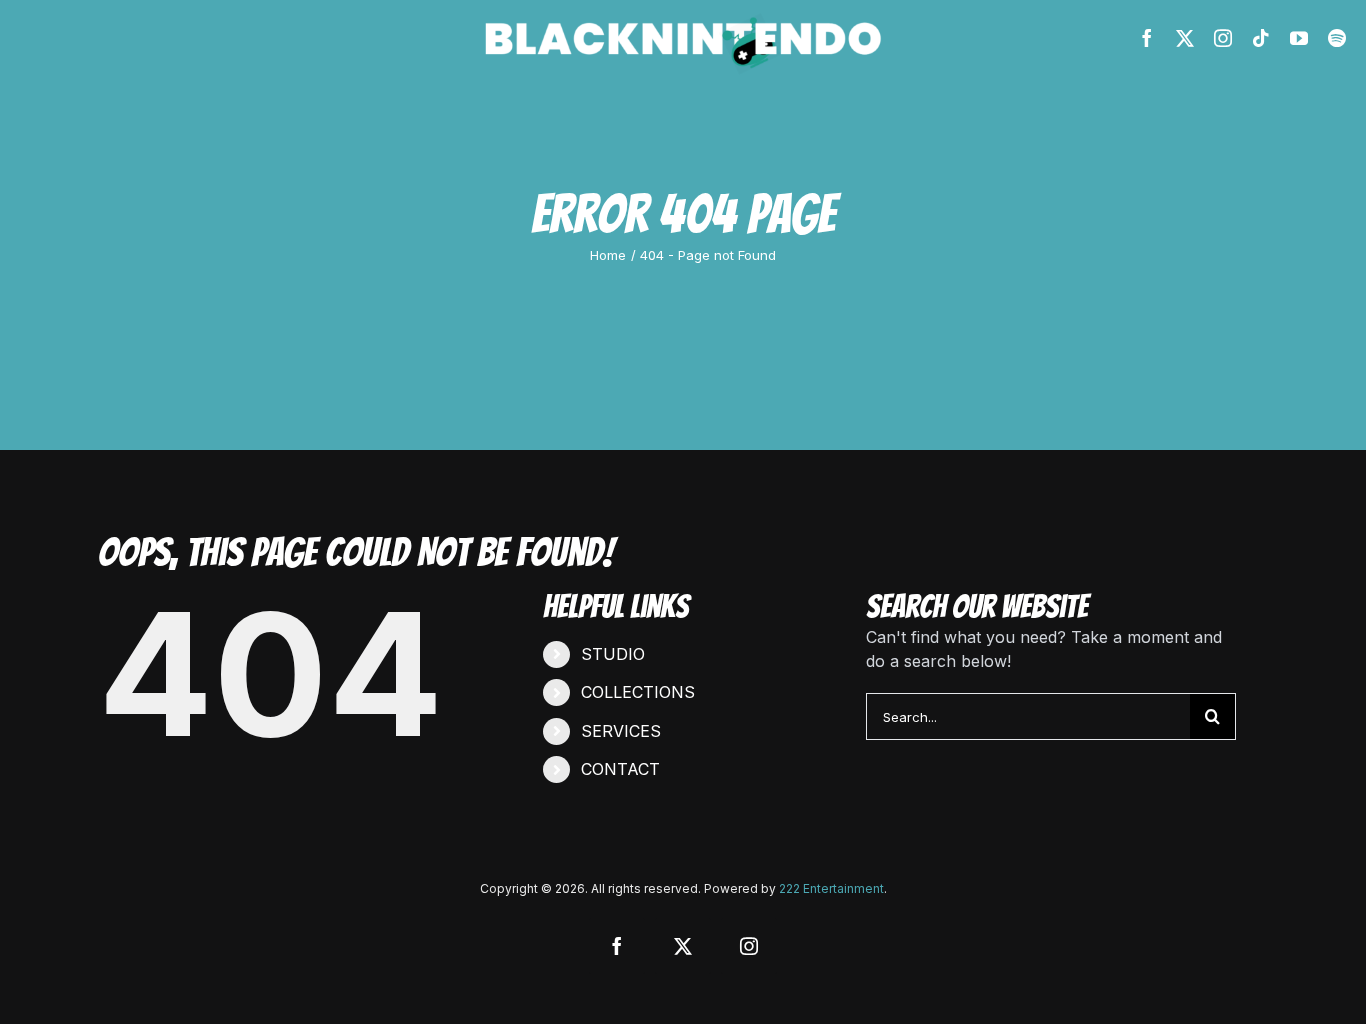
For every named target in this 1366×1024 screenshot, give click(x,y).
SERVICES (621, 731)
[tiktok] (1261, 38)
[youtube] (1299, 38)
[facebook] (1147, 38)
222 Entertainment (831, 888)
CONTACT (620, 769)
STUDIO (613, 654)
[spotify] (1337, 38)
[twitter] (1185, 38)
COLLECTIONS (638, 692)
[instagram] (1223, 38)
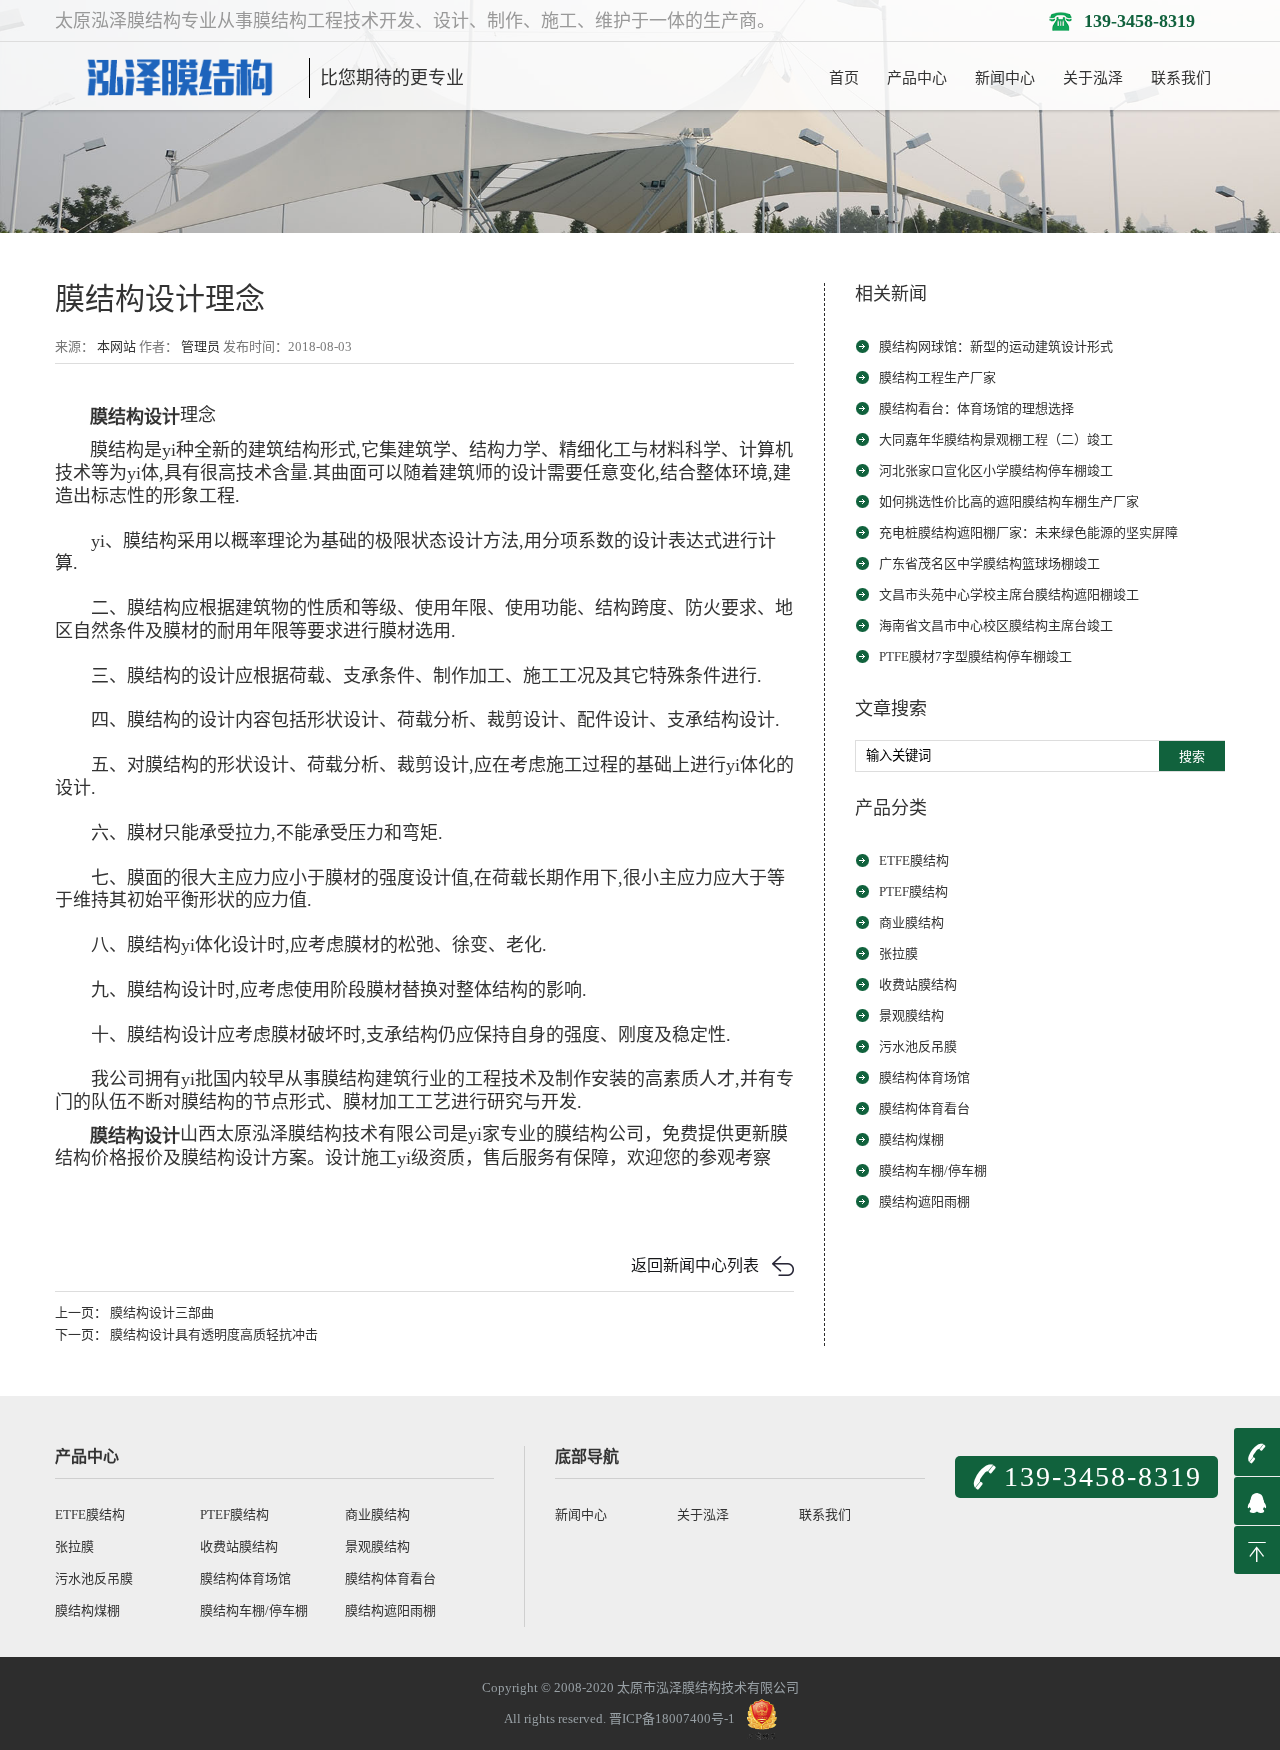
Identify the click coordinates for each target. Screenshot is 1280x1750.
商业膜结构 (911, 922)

WHAT TO PRODUCE →
The required output is each line of the entries that contains the word "click".

THE COMPLETED TASK →
For every named target in this 1366×1024 screenshot, give click(x,y).
Identify the click coordinates for each target. Screenshot is 1280x1750.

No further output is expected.